Last week I shared information regarding an incredible leap of faith and devotion to the true spirit of Christmas at Baxter Road Bible Church. The entire month of December they are giving 100% of church income to those less fortunate in our community, with special emphasis on local missions.
Their church theme for December is “It’s Not Your Birthday”. Sr. Pastor Bob Mather’s sermon last Sunday was on this theme and can be accessed by clicking here.

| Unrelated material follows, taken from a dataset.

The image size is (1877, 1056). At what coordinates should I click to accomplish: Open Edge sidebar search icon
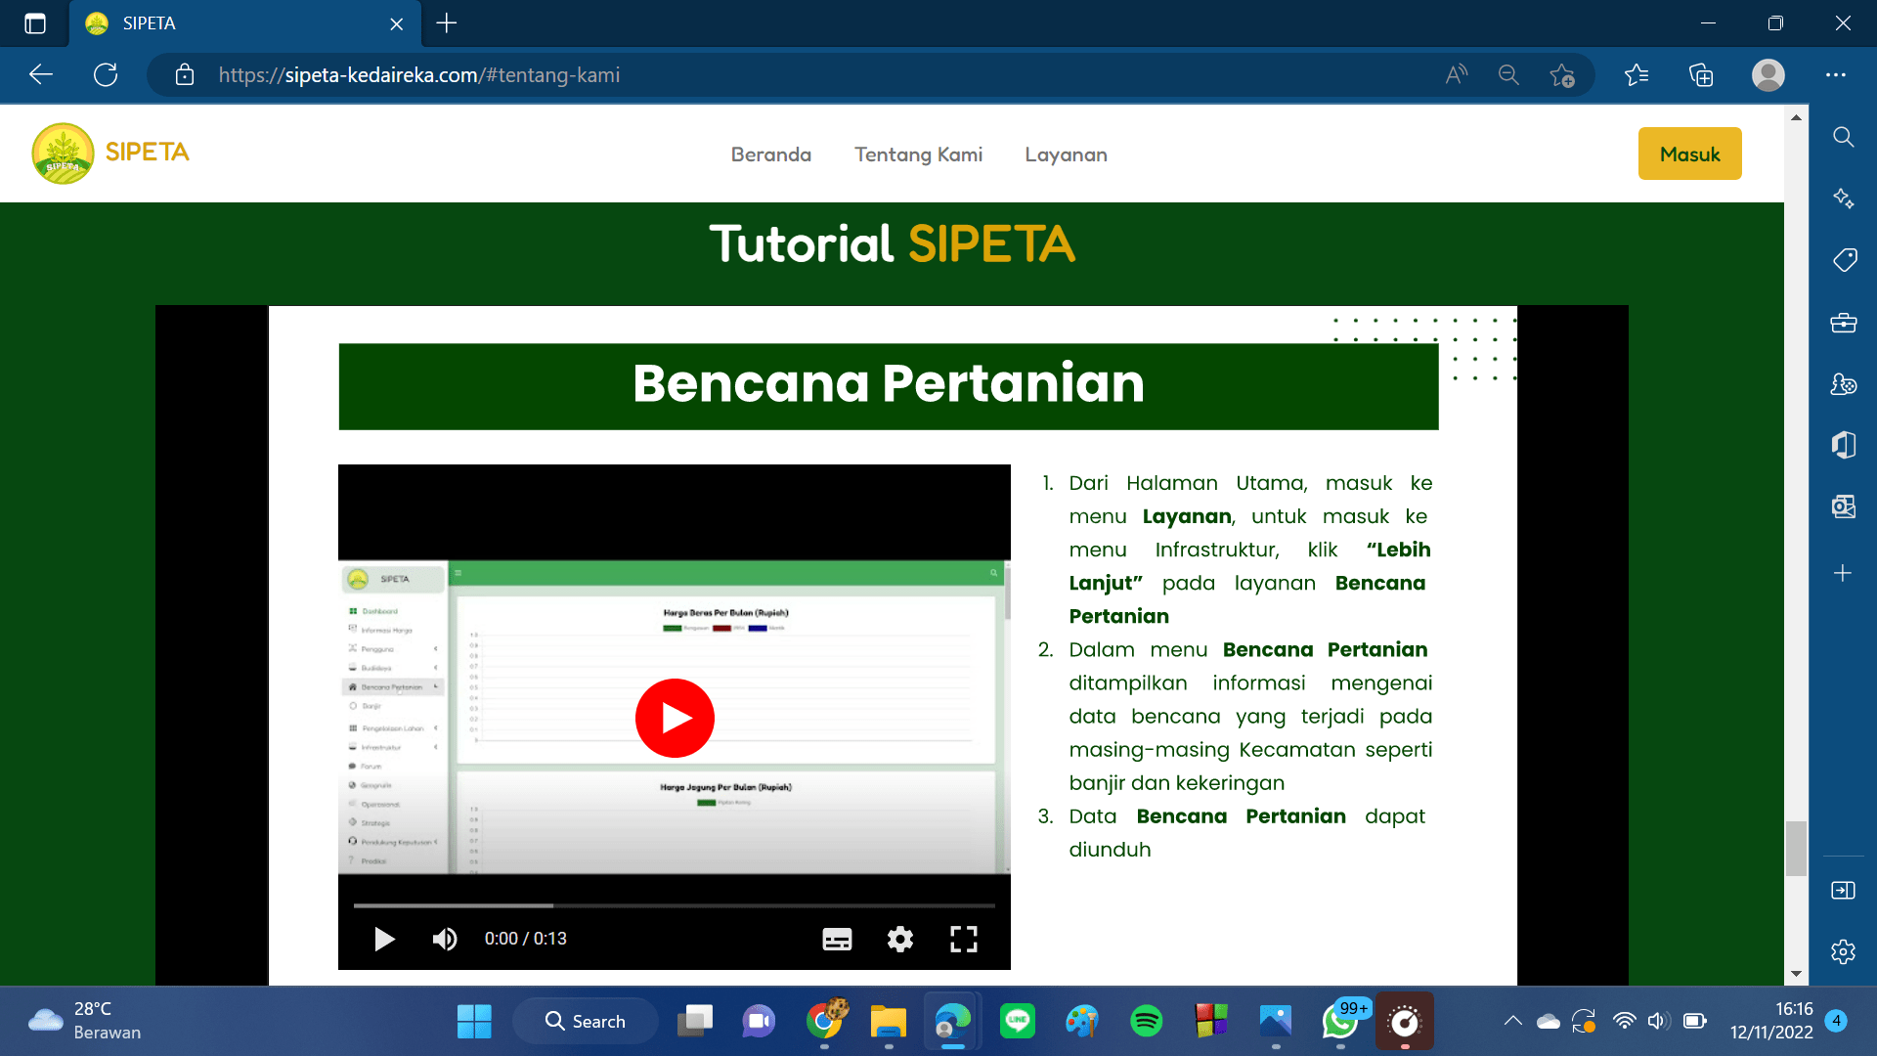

Pastor Bob reports that so far this month, their members have contributed over $20,000 for their Christmas Benevolence Fund. He notes, “We are trying to mainly help the ministries that don’t have deep pockets behind them. After these checks go out we are going to concentrate on helping a few of the more needy ministries with greater amounts instead of spreading it out and only helping each one a little.”
He shared the names of the organizations having checks drawn for them this week.
$2,000 – AWAIC (Abused Women’s Aid In Crisis)
$1,000 – Alaska Correctional Ministries (HMCC – TLC Program)
$1,000 – Parachutes (Youth Ministry in Dimond Center)
$2,000 – Crisis Pregnancy Center
$1,000 – Kid’s Kitchen
$1,000 – Rodger Huntington (Kokrine Hills Bible Camp for Native Youth)
Pastor Bob and his congregation are truly excited and committed with this new venture. I’m speechless for their commitment. All I’ve been hearing since early November is “buy, buy, buy”…”special pricing”, “sale”, “spend now”, “hurry”, and “don’t be left out”. Here’s a group of dedicated Christians who are putting their faith to work by giving to others instead of to themselves. So far, no other church in our community has come to my attention with a program of this magnitude.
If you want to be a part of this endeavor, I’m certain Baxter Road Bible Church would not turn down a contribution in support of this massive act of faith. Their website is here and their phone number is 907-337-5222>.
In 1999, noted American theologian Walter Brueggemann penned an article for Christian Century titled “The Liturgy of Abundance, The Myth of Scarcity” . It can be accessed online by clicking the title.
In this article Brueggemann observed:
The majority of the world’s resources pour into the United States. And as we Americans grow more and more wealthy, money is becoming a kind of narcotic for us. We hardly notice our own prosperity or the poverty of so many others. The great contradiction is that we have more and more money and less and less generosity — less and less public money for the needy, less charity for the neighbor.
Robert Wuthnow, sociologist of religion at Princeton University, has studied stewardship in the church and discovered that preachers do a good job of promoting stewardship. They study it, think about it, explain it well. But folks don’t get it. Though many of us are well intentioned, we have invested our lives in consumerism. We have a love affair with “more” — and we will never have enough. Consumerism is not simply a marketing strategy. It has become a demonic spiritual force among us, and the theological question facing us is whether the gospel has the power to help us withstand it.>
The folks at Baxter Road Bible Church are showing they get it.